As mentioned above, Bagging is one of the machine learning ensemble meta-algorithms. Given the training data set D of size n, Bagging generates m new training sets Di, each of size n’, by sampling from D with replacement (bootstrap sampling). Then, it uses these m new training sets to train m weak classifiers and lastly it combines the outputs by voting for classification (by averaging the values for regression). That’s why this algorithm called aggregating bootstrap. The weak classifiers can be any algorithm/model, such as decision tree, SVM, etc. They don’t have to be same in one Bagging. The different weak classifiers would return different results. And the result of the most votes will be the final result of Bagging.
If we tweak Bagging a little bit, we will get another very powerful classifier called Random Forest. Compare to Bagging, Random Forest has the following unique features:
- The weak classifiers are all decision trees. That’s why it is a forest.
- For the decision trees, when selecting a split point, the learning algorithm is limited to a random sample of features of which to search, instead of searching all features and all feature values (if you are not familiar with decision tree algorithm, I have a previous article talked about it). That’s why it is called random.

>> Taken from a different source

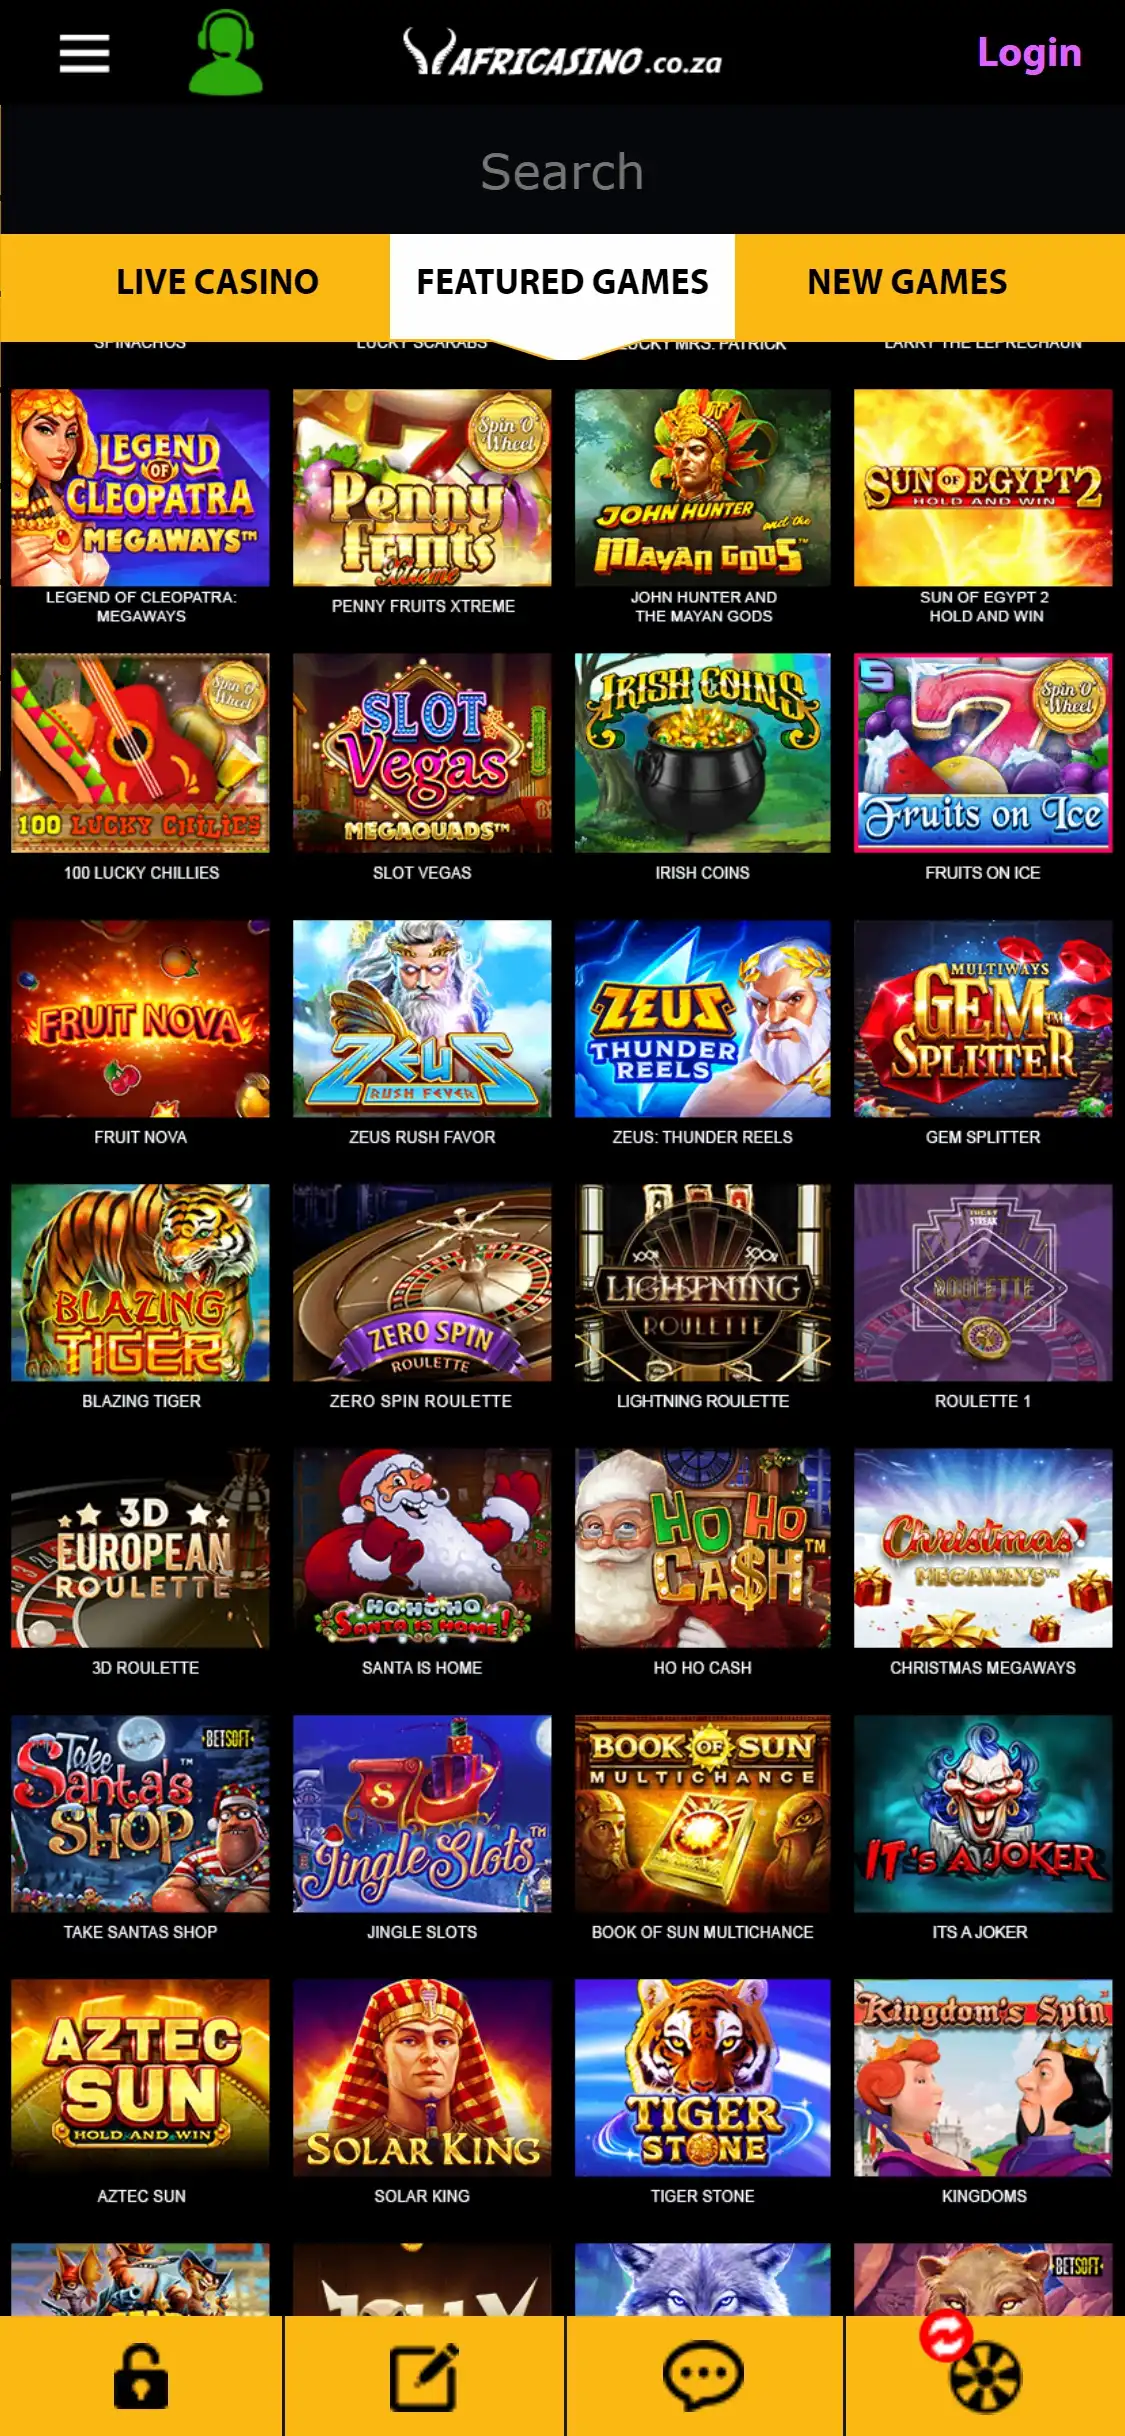Click the Login link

Why is that helpful to split the decision tree in a random sample of features? Well, that’s because Bagging prefers its weak classifiers are uncorrelated or weakly correlated. Otherwise, if all classifiers provide the similar predications, a Bagging would approximate to a weak classifier. Unfortunately, the decision trees within a Bagging are likely correlated because decision tree algorithm is greedy. They all choose which variable to split on using a greedy algorithm that minimizes error. Thus, there is a chance that all decision trees within a Bagging have a lot of structural similarities and in turn have high correlation in their predications. Therefore, we force to randomly sample the features for the splitting to reduce the correlation of the decision trees.